▸ **Data excerpts**
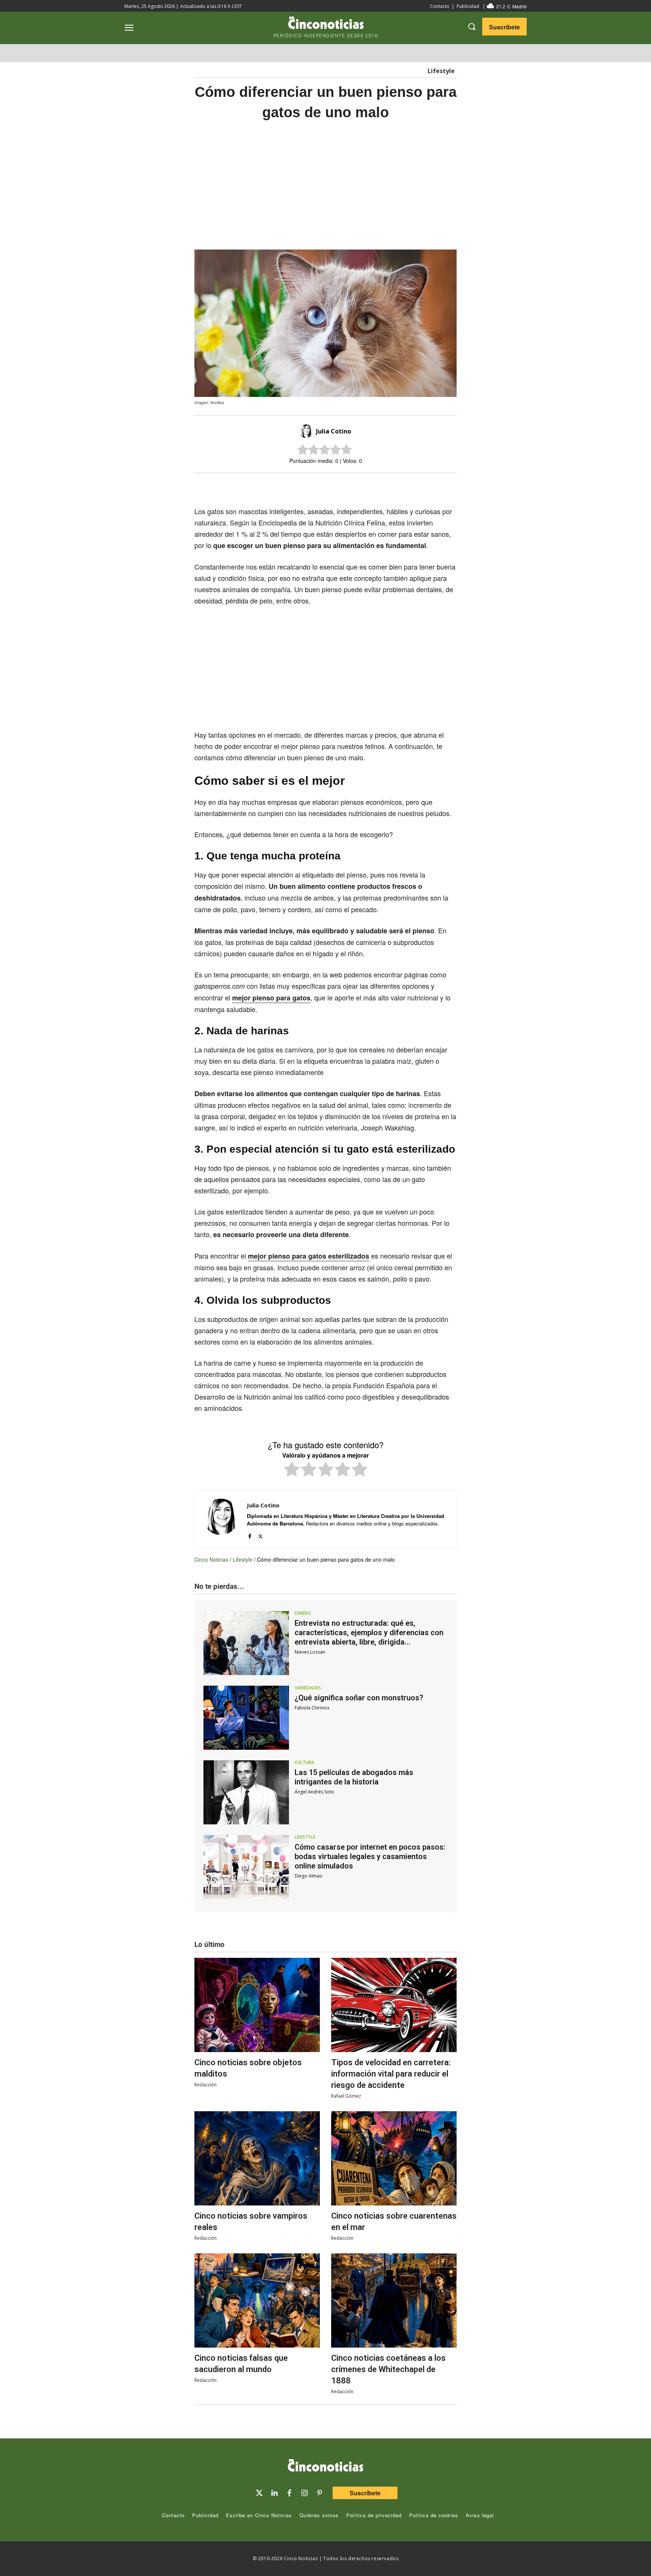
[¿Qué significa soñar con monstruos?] (246, 1718)
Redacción (205, 2084)
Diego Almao (308, 1876)
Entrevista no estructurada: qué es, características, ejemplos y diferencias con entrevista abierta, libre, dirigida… (369, 1632)
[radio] (292, 1470)
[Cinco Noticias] (325, 2466)
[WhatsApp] (352, 486)
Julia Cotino (333, 431)
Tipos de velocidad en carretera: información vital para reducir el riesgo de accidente (391, 2074)
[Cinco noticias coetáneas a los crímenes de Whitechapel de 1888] (394, 2300)
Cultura (304, 1762)
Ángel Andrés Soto (314, 1792)
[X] (318, 486)
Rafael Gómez (346, 2096)
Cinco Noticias (211, 1559)
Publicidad (468, 6)
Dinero (303, 1613)
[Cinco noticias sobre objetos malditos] (257, 2005)
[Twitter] (259, 2493)
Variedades (308, 1688)
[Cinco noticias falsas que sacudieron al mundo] (257, 2300)
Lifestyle (441, 71)
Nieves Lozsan (310, 1652)
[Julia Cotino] (307, 431)
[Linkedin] (274, 2493)
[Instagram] (304, 2493)
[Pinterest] (319, 2493)
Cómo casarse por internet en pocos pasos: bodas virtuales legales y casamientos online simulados (370, 1856)
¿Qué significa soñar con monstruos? (359, 1697)
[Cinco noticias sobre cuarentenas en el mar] (394, 2158)
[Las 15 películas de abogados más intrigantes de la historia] (246, 1792)
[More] (388, 486)
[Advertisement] (528, 246)
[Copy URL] (369, 486)
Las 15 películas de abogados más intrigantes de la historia (354, 1777)
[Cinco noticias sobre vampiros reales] (257, 2158)
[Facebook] (335, 486)
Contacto (439, 6)
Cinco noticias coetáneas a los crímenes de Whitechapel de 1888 (388, 2369)
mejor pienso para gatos (271, 998)
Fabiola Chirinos (312, 1708)
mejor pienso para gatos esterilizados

▸ **Required work**
Give again the lines from the line holding "[Advertisement] (528, 246)" through the close of the listing, both included, exactly as written and with nothing else.

▸ **Exercise answer**
[Advertisement] (528, 246)
[Copy URL] (369, 486)
Las 15 películas de abogados más intrigantes de la historia (354, 1777)
[Cinco noticias sobre vampiros reales] (257, 2158)
[Facebook] (335, 486)
Contacto (439, 6)
Cinco noticias coetáneas a los crímenes de Whitechapel de 1888 (388, 2369)
mejor pienso para gatos (271, 998)
Fabiola Chirinos (312, 1708)
mejor pienso para gatos esterilizados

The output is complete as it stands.